我们考虑对一组比较基因组杂交(CGH)数据样本进行聚类的问题。目标是开发一种系统的方法,将具有相似CGH失衡谱的患者归入同一聚类。我们期望患有相同癌症类型的患者通常会属于同一聚类,因为他们潜在的CGH谱会相似。
我们专注于基于距离的聚类策略。我们分两步进行。
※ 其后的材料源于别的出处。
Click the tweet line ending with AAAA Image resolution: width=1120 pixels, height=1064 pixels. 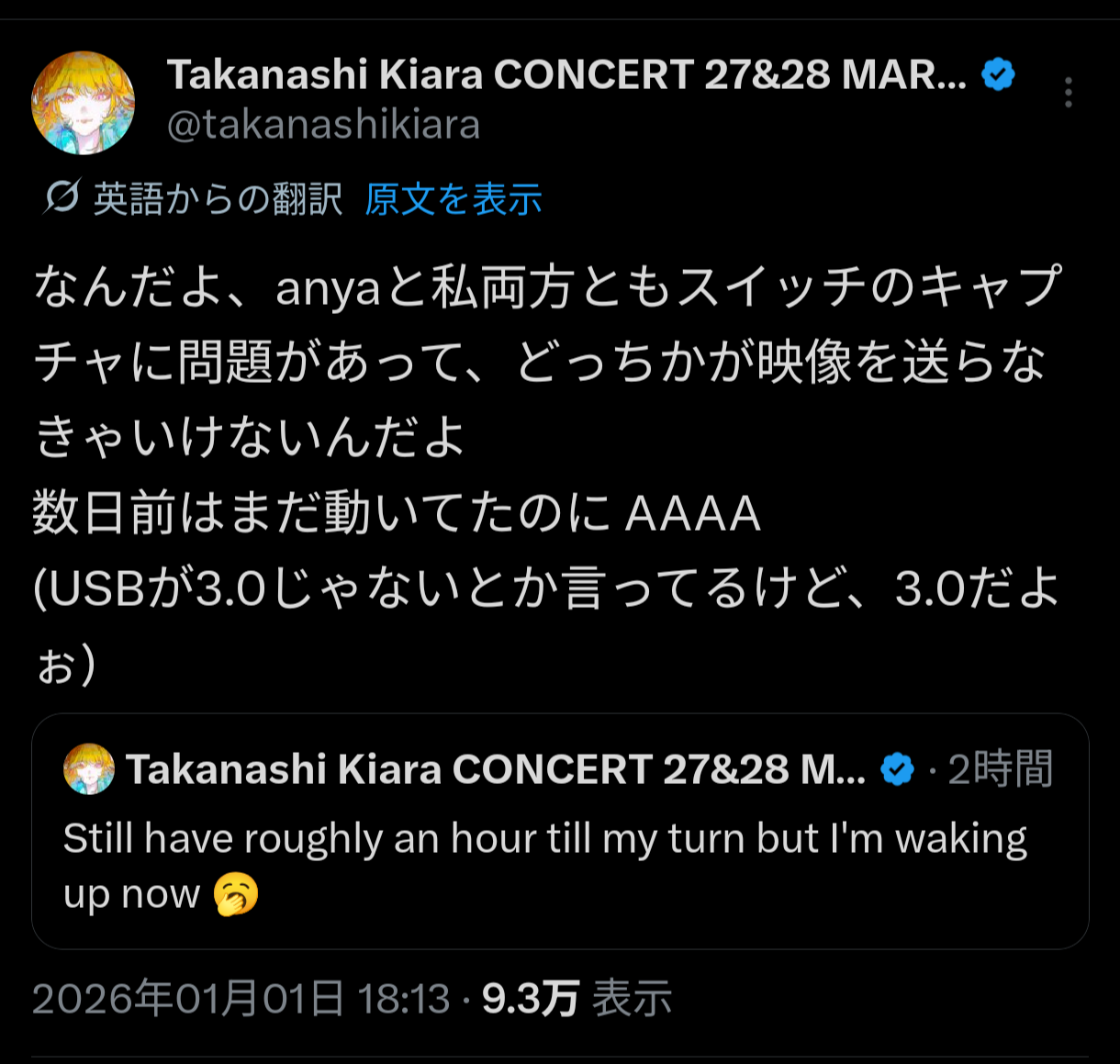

(1)计算所有CGH样本对之间的距离。(2)基于此距离对CGH样本进行聚类。我们开发了三种成对距离/相似性度量,即原始度量、余弦度量和sim度量。原始度量忽略相邻基因组区间之间的相关性。它分别比较每个基因组区间内的畸变。其余度量假设连续的基因组区间可能相关。余弦度量将CGH样本对映射到高维空间中的向量,并测量它们之间的夹角。Sim度量独立共同畸变的数量。我们在三种著名的聚类算法上测试我们的距离/相似性度量,即自底向上、自顶向下以及带和不带质心收缩的k均值算法。我们的结果表明,sim度量始终比其余度量表现更好。这表明在CGH数据集的结构分析中应考虑相邻基因组区间的相关性。sim度量与自顶向下聚类的组合成为最佳方法。
本文开发的所有软件和所有数据集可根据作者要求提供。